**What you need to do**
In the listing below, find the line with "Accessibility (529, 2532)" and the line with "Pareja honesta y". Repeat those two lines and all lines between them exactly.

**The data**

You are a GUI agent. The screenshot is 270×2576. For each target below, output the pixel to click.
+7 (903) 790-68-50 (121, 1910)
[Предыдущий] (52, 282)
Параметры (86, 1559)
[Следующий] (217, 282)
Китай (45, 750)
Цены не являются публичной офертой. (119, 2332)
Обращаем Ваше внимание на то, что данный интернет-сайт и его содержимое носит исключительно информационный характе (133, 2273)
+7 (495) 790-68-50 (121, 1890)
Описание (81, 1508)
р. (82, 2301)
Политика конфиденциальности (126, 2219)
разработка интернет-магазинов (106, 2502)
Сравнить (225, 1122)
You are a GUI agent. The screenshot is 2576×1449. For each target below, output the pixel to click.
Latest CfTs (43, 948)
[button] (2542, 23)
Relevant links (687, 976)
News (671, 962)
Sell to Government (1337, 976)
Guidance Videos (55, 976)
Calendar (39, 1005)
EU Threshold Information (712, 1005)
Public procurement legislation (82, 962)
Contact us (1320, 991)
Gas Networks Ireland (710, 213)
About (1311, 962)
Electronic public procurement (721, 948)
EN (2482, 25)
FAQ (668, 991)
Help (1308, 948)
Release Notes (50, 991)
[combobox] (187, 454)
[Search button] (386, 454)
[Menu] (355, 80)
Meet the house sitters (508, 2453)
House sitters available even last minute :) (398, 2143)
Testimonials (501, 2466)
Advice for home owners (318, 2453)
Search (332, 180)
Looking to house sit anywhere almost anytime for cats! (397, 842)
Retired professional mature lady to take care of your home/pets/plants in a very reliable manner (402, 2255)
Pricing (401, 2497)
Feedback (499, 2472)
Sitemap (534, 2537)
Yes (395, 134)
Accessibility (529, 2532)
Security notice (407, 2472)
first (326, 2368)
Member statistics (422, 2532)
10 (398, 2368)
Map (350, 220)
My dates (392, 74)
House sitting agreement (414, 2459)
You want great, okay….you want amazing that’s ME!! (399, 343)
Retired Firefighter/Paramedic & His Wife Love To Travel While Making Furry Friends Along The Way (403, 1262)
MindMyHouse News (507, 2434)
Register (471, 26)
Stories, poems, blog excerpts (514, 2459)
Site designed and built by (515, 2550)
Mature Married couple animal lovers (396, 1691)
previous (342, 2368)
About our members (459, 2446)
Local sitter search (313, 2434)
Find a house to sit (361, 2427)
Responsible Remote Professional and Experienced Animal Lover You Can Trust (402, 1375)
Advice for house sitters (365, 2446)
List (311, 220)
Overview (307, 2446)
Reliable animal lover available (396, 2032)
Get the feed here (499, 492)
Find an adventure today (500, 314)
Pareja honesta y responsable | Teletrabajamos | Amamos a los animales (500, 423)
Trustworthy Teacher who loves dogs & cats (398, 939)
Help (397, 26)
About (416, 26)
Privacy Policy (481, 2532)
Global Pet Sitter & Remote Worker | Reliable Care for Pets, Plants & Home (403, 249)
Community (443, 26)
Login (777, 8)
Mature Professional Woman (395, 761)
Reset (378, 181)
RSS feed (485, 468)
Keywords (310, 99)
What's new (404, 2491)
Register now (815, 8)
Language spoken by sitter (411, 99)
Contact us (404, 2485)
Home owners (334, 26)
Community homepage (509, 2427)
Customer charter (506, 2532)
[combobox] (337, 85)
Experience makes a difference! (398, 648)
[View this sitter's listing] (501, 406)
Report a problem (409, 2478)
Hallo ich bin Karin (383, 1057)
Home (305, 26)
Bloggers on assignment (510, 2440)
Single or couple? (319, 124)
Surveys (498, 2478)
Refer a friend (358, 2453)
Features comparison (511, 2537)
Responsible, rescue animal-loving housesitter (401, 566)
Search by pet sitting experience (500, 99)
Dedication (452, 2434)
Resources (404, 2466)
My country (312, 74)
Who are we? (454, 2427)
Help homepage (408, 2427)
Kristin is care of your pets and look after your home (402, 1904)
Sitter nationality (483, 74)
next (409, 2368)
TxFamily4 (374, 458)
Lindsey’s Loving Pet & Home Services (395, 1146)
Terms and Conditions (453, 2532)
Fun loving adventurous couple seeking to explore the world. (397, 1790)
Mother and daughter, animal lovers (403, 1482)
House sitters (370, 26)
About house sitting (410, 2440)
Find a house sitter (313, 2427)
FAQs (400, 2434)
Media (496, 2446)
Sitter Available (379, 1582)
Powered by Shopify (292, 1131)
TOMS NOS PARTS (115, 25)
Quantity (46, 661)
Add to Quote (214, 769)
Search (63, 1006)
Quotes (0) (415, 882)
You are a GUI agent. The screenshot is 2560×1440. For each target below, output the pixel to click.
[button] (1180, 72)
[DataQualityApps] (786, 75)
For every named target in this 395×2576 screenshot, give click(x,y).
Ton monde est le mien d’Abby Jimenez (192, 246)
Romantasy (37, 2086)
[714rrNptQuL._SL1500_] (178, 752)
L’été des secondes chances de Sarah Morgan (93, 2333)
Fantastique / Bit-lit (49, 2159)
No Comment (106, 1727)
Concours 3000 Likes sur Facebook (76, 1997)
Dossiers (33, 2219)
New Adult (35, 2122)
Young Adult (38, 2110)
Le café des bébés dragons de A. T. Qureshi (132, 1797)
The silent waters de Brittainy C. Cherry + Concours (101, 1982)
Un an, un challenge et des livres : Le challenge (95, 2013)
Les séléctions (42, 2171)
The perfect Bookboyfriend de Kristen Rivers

**Answer box**
Accessibility (529, 2532)
Security notice (407, 2472)
first (326, 2368)
Member statistics (422, 2532)
10 (398, 2368)
Map (350, 220)
My dates (392, 74)
House sitting agreement (414, 2459)
You want great, okay….you want amazing that’s ME!! (399, 343)
Retired Firefighter/Paramedic & His Wife Love To Travel While Making Furry Friends Along The Way (403, 1262)
MindMyHouse News (507, 2434)
Register (471, 26)
Stories, poems, blog excerpts (514, 2459)
Site designed and built by (515, 2550)
Mature Married couple animal lovers (396, 1691)
previous (342, 2368)
About our members (459, 2446)
Local sitter search (313, 2434)
Find a house to sit (361, 2427)
Responsible Remote Professional and Experienced Animal Lover You Can Trust (402, 1375)
Advice for house sitters (365, 2446)
List (311, 220)
Overview (307, 2446)
Reliable animal lover available (396, 2032)
Get the feed here (499, 492)
Find an adventure today (500, 314)
Pareja honesta y responsable | Teletrabajamos | Amamos a los animales (500, 423)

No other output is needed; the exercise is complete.